▶ Provided entries:
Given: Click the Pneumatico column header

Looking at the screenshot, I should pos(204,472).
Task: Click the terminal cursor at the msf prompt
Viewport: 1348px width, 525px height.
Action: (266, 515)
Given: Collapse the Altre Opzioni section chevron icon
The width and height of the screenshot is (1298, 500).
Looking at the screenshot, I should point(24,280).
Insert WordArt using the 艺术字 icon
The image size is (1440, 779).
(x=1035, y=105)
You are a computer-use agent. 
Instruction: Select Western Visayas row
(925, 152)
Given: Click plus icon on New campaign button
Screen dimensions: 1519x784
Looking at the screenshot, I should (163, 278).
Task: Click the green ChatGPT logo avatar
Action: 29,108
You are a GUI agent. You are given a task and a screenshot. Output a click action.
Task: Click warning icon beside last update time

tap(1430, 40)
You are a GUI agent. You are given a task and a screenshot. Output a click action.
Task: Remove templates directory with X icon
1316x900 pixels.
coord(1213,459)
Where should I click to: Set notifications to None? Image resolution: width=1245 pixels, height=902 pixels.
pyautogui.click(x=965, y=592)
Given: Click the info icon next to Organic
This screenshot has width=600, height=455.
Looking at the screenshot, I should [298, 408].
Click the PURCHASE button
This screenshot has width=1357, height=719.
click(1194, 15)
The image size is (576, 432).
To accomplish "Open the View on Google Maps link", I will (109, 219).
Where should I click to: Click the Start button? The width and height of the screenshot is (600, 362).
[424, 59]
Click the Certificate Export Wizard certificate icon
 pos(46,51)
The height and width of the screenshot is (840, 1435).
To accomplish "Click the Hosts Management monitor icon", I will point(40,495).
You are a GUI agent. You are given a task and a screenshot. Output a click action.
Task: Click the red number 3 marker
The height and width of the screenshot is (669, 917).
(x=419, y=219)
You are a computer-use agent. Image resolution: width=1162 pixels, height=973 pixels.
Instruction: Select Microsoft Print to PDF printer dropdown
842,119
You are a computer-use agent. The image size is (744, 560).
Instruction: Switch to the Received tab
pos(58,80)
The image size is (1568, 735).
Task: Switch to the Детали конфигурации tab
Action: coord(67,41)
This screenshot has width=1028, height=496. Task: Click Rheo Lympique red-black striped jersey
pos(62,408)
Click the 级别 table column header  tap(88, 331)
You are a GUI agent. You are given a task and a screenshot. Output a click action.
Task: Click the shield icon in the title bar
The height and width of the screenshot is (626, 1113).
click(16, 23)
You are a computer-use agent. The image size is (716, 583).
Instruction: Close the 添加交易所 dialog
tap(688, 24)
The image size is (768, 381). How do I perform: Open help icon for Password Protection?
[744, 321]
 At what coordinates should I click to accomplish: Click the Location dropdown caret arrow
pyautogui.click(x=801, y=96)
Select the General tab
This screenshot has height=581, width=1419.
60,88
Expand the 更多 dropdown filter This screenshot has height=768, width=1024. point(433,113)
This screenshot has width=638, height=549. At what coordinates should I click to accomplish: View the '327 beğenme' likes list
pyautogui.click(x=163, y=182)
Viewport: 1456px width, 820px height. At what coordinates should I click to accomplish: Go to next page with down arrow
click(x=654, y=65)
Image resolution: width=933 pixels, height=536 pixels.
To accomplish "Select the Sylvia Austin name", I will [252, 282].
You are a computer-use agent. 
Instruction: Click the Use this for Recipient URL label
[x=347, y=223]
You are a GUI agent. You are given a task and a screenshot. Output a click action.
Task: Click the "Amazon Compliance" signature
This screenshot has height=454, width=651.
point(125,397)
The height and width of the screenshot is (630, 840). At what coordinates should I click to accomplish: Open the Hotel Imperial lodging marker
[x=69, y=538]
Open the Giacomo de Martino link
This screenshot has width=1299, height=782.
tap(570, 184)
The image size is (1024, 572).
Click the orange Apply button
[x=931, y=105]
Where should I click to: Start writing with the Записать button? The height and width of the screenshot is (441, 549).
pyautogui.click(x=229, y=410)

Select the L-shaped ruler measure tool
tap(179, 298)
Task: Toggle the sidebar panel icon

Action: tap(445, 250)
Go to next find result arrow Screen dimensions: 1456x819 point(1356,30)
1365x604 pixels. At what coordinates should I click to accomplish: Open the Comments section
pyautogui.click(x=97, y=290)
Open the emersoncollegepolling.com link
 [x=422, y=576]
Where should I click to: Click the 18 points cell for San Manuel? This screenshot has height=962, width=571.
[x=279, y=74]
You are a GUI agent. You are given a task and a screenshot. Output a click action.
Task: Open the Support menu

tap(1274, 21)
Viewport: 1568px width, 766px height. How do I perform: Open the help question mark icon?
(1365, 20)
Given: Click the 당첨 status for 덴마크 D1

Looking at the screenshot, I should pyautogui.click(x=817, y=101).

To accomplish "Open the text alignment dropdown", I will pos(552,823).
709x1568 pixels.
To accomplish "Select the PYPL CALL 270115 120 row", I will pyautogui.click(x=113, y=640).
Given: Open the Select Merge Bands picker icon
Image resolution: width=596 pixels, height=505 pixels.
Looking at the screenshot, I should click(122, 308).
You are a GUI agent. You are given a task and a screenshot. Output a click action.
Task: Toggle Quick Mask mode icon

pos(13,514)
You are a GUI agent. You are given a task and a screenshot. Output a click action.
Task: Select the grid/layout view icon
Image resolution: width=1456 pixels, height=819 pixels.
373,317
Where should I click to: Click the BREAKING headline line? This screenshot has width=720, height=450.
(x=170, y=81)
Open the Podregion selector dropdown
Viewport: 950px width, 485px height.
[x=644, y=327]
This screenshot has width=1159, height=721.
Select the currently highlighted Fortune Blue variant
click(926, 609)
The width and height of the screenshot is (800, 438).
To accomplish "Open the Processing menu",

▶ What is being asked:
Exact repetition is required: return every record shown above.

▶ Response to this exercise:
Given: Click the Pneumatico column header

Looking at the screenshot, I should pos(204,472).
Task: Click the terminal cursor at the msf prompt
Viewport: 1348px width, 525px height.
Action: (266, 515)
Given: Collapse the Altre Opzioni section chevron icon
The width and height of the screenshot is (1298, 500).
Looking at the screenshot, I should point(24,280).
Insert WordArt using the 艺术字 icon
The image size is (1440, 779).
(x=1035, y=105)
You are a computer-use agent. 
Instruction: Select Western Visayas row
(925, 152)
Given: Click plus icon on New campaign button
Screen dimensions: 1519x784
Looking at the screenshot, I should (163, 278).
Task: Click the green ChatGPT logo avatar
Action: 29,108
You are a GUI agent. You are given a task and a screenshot. Output a click action.
Task: Click warning icon beside last update time

tap(1430, 40)
You are a GUI agent. You are given a task and a screenshot. Output a click action.
Task: Remove templates directory with X icon
1316x900 pixels.
coord(1213,459)
Where should I click to: Set notifications to None? Image resolution: width=1245 pixels, height=902 pixels.
pyautogui.click(x=965, y=592)
Given: Click the info icon next to Organic
This screenshot has width=600, height=455.
Looking at the screenshot, I should [298, 408].
Click the PURCHASE button
This screenshot has width=1357, height=719.
click(1194, 15)
The image size is (576, 432).
To accomplish "Open the View on Google Maps link", I will (109, 219).
Where should I click to: Click the Start button? The width and height of the screenshot is (600, 362).
[424, 59]
Click the Certificate Export Wizard certificate icon
 pos(46,51)
The height and width of the screenshot is (840, 1435).
To accomplish "Click the Hosts Management monitor icon", I will point(40,495).
You are a GUI agent. You are given a task and a screenshot. Output a click action.
Task: Click the red number 3 marker
The height and width of the screenshot is (669, 917).
(x=419, y=219)
You are a computer-use agent. Image resolution: width=1162 pixels, height=973 pixels.
Instruction: Select Microsoft Print to PDF printer dropdown
842,119
You are a computer-use agent. The image size is (744, 560).
Instruction: Switch to the Received tab
pos(58,80)
The image size is (1568, 735).
Task: Switch to the Детали конфигурации tab
Action: coord(67,41)
This screenshot has width=1028, height=496. Task: Click Rheo Lympique red-black striped jersey
pos(62,408)
Click the 级别 table column header  tap(88, 331)
You are a GUI agent. You are given a task and a screenshot. Output a click action.
Task: Click the shield icon in the title bar
The height and width of the screenshot is (626, 1113).
click(16, 23)
You are a computer-use agent. The image size is (716, 583).
Instruction: Close the 添加交易所 dialog
tap(688, 24)
The image size is (768, 381). How do I perform: Open help icon for Password Protection?
[744, 321]
 At what coordinates should I click to accomplish: Click the Location dropdown caret arrow
pyautogui.click(x=801, y=96)
Select the General tab
This screenshot has height=581, width=1419.
60,88
Expand the 更多 dropdown filter This screenshot has height=768, width=1024. point(433,113)
This screenshot has width=638, height=549. At what coordinates should I click to accomplish: View the '327 beğenme' likes list
pyautogui.click(x=163, y=182)
Viewport: 1456px width, 820px height. At what coordinates should I click to accomplish: Go to next page with down arrow
click(x=654, y=65)
Image resolution: width=933 pixels, height=536 pixels.
To accomplish "Select the Sylvia Austin name", I will [252, 282].
You are a computer-use agent. 
Instruction: Click the Use this for Recipient URL label
[x=347, y=223]
You are a GUI agent. You are given a task and a screenshot. Output a click action.
Task: Click the "Amazon Compliance" signature
This screenshot has height=454, width=651.
point(125,397)
The height and width of the screenshot is (630, 840). At what coordinates should I click to accomplish: Open the Hotel Imperial lodging marker
[x=69, y=538]
Open the Giacomo de Martino link
This screenshot has width=1299, height=782.
tap(570, 184)
The image size is (1024, 572).
Click the orange Apply button
[x=931, y=105]
Where should I click to: Start writing with the Записать button? The height and width of the screenshot is (441, 549).
pyautogui.click(x=229, y=410)

Select the L-shaped ruler measure tool
tap(179, 298)
Task: Toggle the sidebar panel icon

Action: tap(445, 250)
Go to next find result arrow Screen dimensions: 1456x819 point(1356,30)
1365x604 pixels. At what coordinates should I click to accomplish: Open the Comments section
pyautogui.click(x=97, y=290)
Open the emersoncollegepolling.com link
 [x=422, y=576]
Where should I click to: Click the 18 points cell for San Manuel? This screenshot has height=962, width=571.
[x=279, y=74]
You are a GUI agent. You are given a task and a screenshot. Output a click action.
Task: Open the Support menu

tap(1274, 21)
Viewport: 1568px width, 766px height. How do I perform: Open the help question mark icon?
(1365, 20)
Given: Click the 당첨 status for 덴마크 D1

Looking at the screenshot, I should pyautogui.click(x=817, y=101).

To accomplish "Open the text alignment dropdown", I will pos(552,823).
709x1568 pixels.
To accomplish "Select the PYPL CALL 270115 120 row", I will pyautogui.click(x=113, y=640).
Given: Open the Select Merge Bands picker icon
Image resolution: width=596 pixels, height=505 pixels.
Looking at the screenshot, I should click(122, 308).
You are a GUI agent. You are given a task and a screenshot. Output a click action.
Task: Toggle Quick Mask mode icon

pos(13,514)
You are a GUI agent. You are given a task and a screenshot. Output a click action.
Task: Select the grid/layout view icon
Image resolution: width=1456 pixels, height=819 pixels.
373,317
Where should I click to: Click the BREAKING headline line? This screenshot has width=720, height=450.
(x=170, y=81)
Open the Podregion selector dropdown
Viewport: 950px width, 485px height.
[x=644, y=327]
This screenshot has width=1159, height=721.
Select the currently highlighted Fortune Blue variant
click(926, 609)
The width and height of the screenshot is (800, 438).
To accomplish "Open the Processing menu",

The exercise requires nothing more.